> WORK ORDER: Bring together all lines of the material below that contain the string "beside".

>>>>>

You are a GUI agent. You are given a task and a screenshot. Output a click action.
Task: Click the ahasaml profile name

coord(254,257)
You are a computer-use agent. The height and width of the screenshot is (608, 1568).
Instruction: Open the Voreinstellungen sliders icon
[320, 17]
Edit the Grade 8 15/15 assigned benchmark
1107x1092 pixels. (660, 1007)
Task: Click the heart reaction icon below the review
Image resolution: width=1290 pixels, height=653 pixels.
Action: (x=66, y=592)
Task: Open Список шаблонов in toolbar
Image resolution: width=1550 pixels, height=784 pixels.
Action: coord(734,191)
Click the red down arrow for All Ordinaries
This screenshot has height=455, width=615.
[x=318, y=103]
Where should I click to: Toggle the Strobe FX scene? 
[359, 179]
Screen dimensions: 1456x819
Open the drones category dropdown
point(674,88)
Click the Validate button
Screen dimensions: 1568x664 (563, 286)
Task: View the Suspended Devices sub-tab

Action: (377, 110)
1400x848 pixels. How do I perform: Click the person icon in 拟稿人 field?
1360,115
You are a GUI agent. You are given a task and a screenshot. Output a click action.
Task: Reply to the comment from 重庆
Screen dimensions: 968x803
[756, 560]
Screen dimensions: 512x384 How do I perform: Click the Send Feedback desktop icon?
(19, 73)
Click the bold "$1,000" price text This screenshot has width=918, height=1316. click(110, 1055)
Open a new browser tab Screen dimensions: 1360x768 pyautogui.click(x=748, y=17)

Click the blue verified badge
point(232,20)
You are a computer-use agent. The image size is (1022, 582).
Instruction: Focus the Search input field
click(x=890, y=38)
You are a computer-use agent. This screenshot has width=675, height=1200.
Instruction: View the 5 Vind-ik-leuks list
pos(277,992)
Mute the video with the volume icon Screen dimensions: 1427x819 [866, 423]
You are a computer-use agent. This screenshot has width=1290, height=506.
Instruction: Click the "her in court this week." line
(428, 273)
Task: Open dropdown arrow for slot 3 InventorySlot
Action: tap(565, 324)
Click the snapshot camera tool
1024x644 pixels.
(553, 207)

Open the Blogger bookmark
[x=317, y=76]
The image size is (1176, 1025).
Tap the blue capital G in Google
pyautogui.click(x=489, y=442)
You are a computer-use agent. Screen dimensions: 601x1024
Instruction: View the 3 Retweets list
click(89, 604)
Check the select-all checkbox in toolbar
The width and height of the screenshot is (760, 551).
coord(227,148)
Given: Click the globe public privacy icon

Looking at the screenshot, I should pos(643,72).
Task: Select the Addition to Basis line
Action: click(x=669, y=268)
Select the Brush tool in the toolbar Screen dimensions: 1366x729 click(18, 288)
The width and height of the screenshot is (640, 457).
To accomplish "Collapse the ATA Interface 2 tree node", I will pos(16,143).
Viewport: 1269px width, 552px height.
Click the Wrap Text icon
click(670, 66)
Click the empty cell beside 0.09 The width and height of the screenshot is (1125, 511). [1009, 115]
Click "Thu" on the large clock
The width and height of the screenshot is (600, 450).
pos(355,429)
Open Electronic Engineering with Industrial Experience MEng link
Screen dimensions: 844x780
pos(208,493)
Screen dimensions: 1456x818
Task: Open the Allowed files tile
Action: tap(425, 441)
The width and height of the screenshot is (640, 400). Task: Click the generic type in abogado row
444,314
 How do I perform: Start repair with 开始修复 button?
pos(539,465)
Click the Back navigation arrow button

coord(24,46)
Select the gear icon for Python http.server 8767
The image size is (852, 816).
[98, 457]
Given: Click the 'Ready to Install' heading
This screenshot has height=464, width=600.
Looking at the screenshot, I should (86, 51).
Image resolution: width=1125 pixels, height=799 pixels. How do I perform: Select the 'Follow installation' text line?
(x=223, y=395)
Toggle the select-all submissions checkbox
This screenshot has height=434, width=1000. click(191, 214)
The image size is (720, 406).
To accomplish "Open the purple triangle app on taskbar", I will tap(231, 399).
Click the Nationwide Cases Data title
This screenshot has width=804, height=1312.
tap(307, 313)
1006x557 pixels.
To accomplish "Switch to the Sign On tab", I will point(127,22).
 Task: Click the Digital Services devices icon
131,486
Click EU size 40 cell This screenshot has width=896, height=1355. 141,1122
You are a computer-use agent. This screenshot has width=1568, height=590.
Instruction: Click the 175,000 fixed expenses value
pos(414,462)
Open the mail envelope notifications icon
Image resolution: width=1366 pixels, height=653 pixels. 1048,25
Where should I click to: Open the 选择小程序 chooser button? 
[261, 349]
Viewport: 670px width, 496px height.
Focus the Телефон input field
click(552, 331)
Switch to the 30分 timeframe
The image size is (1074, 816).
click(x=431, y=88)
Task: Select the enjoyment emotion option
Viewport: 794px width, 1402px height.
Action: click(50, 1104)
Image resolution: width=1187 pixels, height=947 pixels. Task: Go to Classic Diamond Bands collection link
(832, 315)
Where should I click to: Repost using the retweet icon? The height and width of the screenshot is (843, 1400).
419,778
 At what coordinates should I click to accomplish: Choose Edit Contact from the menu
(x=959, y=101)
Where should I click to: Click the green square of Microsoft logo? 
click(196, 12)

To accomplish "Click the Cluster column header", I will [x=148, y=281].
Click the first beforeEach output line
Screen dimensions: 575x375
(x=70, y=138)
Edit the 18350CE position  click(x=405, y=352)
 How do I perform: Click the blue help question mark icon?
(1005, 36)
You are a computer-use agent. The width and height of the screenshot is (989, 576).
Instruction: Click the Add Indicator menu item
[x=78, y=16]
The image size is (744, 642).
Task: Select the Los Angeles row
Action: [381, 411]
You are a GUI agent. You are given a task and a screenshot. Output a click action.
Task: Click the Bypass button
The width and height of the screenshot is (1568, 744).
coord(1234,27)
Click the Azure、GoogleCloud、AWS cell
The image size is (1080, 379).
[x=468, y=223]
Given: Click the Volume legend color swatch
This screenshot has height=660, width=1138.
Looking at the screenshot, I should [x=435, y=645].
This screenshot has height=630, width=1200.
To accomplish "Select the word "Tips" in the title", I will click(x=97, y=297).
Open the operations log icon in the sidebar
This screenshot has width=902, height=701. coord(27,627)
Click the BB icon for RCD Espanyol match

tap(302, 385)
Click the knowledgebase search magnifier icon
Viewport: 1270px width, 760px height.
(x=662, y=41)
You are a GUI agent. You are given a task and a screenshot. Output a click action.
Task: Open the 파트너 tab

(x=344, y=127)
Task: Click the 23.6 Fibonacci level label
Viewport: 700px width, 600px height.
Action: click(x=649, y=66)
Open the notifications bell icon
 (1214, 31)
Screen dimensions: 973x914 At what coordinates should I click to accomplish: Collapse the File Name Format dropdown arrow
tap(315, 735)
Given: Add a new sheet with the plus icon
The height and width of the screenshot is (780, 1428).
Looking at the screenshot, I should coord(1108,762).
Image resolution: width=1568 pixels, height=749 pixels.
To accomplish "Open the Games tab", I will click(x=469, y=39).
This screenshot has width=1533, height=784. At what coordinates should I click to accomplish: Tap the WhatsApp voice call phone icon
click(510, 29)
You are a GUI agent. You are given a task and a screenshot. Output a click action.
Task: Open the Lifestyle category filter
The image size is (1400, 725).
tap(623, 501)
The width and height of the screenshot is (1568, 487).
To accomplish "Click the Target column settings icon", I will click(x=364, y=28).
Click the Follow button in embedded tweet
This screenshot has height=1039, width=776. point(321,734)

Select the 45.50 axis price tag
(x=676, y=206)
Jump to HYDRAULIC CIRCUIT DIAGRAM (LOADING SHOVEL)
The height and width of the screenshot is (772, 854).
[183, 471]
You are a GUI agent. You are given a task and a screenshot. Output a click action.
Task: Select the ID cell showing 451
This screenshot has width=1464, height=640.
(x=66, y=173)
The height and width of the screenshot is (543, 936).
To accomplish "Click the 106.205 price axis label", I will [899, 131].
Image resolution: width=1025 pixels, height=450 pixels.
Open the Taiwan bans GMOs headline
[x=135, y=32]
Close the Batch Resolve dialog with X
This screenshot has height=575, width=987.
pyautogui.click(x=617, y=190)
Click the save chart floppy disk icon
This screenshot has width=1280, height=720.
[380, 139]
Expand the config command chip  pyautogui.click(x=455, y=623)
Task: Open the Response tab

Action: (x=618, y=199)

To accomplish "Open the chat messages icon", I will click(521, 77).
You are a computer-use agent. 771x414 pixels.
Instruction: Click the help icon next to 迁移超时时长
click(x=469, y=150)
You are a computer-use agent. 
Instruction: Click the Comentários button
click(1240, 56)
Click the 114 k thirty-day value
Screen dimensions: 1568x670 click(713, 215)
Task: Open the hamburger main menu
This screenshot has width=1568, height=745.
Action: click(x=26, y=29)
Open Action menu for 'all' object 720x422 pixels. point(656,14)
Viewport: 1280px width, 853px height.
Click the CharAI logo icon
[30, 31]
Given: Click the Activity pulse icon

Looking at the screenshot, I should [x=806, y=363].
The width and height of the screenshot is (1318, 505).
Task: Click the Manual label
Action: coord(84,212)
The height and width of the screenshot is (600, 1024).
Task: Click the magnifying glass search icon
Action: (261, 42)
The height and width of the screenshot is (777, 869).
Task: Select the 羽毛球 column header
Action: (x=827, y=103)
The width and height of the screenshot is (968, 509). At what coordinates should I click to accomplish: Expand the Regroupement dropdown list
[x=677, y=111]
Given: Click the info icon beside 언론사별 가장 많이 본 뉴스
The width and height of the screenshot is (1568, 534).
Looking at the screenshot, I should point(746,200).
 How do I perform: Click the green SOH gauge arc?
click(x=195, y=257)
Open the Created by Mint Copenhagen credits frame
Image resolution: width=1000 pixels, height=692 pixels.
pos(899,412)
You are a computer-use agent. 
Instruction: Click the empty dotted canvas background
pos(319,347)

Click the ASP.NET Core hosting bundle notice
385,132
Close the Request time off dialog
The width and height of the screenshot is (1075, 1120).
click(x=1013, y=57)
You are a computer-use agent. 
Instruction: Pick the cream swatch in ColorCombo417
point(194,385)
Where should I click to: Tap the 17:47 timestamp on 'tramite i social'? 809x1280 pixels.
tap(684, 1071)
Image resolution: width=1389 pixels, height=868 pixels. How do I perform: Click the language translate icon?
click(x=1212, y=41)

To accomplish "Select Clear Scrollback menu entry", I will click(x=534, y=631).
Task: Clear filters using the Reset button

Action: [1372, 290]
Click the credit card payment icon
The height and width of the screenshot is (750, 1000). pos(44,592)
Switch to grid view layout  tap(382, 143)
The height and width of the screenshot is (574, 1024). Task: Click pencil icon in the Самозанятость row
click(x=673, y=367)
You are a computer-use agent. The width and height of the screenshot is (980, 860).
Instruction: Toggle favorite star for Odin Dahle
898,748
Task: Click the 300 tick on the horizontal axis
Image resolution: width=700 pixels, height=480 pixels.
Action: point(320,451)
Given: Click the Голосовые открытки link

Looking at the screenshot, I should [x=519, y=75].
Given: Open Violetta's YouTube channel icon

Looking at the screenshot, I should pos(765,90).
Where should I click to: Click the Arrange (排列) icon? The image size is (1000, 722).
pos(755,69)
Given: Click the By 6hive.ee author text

<<<<<

> TASK RESPONSE:
Click the empty cell beside 0.09 The width and height of the screenshot is (1125, 511). [1009, 115]
Given: Click the info icon beside 언론사별 가장 많이 본 뉴스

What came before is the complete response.